Nelson D’aires s’est penché sur le travail d’un photographe portraitiste du siècle dernier, Antonio Gonçalves Pedro. Installé dans la ville de Mora, le photographe tenait un studio : pendant de longues années, il photographia ainsi les habitants de la ville, sans se préoccuper de la postérité.
En découvrant ces archives, Nelson D’aires prend conscience de la valeur historique de ces portraits. Il tente alors de retrouver ces visages du passé dans ses propres portraits. Son travail met en scène les codes des anciens portraits : ce sont des images posées, prises au flash dans une solennité qui rappelle celles d’antan. Mais ce ne sont pas des doublons. Le portrait est joué comme une marque de fabrique mettant en scène les codes de ces anciennes images sans chercher à en faire une reproduction actuelle. D’ailleurs, une juxtaposition de l’image originelle et de la nouvelle photographie les doutes. Certaines d’entre elles sont même présentes dans leur contexte d’album. Les photographies sont accompagnées de légendes sur l’état actuel des choses: où sont ces gens, que sont ils devenus, qu’elles sont leurs liens les uns avec les autres, pourquoi étaient ils portraiturés. C’est donc un long travail de recherche qui s’est mis en place, afin de pouvoir construire un dialogue entre passé et présent.

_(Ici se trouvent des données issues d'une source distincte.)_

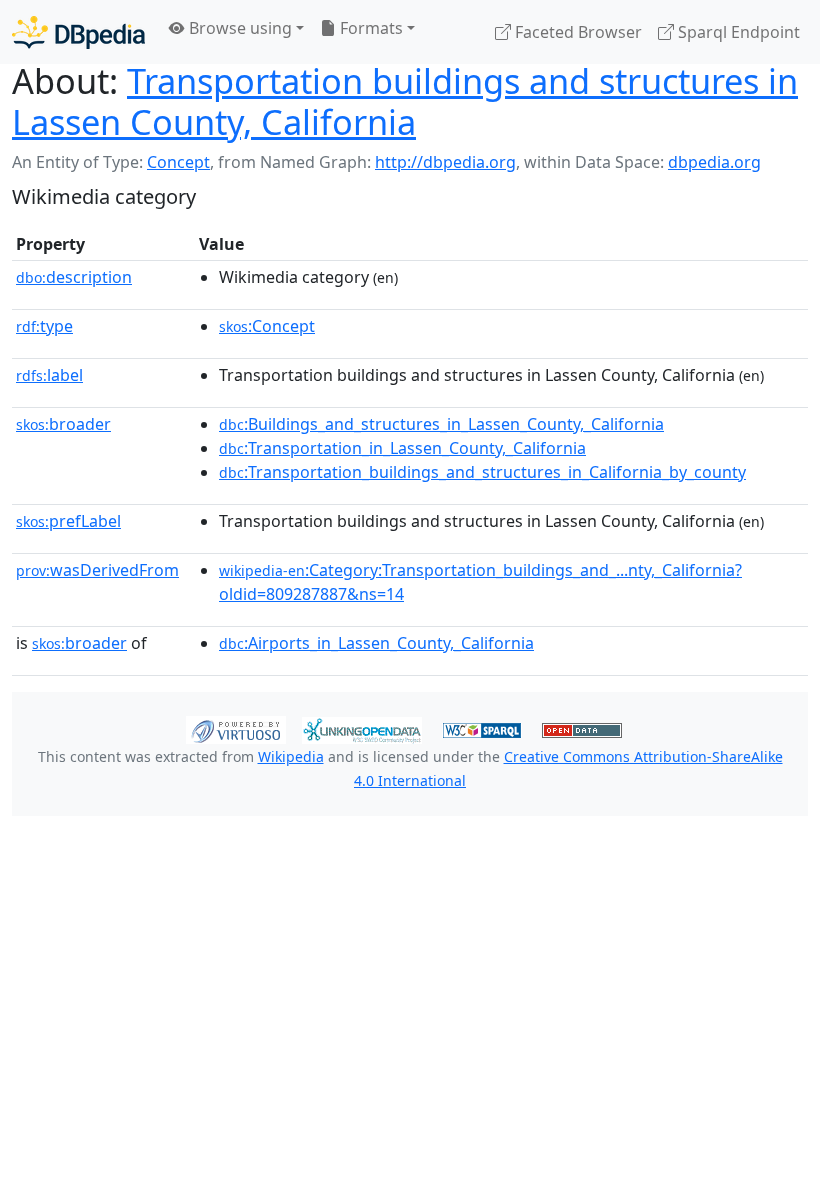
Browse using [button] (238, 28)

Car l’album de famille c’est aussi, au-delà de l’archive, cette petite histoire qui est celle de tout un chacun. Ce temps où l’on omettait pas de ranger chaque image l’une à cote de l’autre: ces images sont pourtant différentes de celles du photographe car leur caractère de figurante d’album les oblige au recadrage, à la précision, au bordures droites…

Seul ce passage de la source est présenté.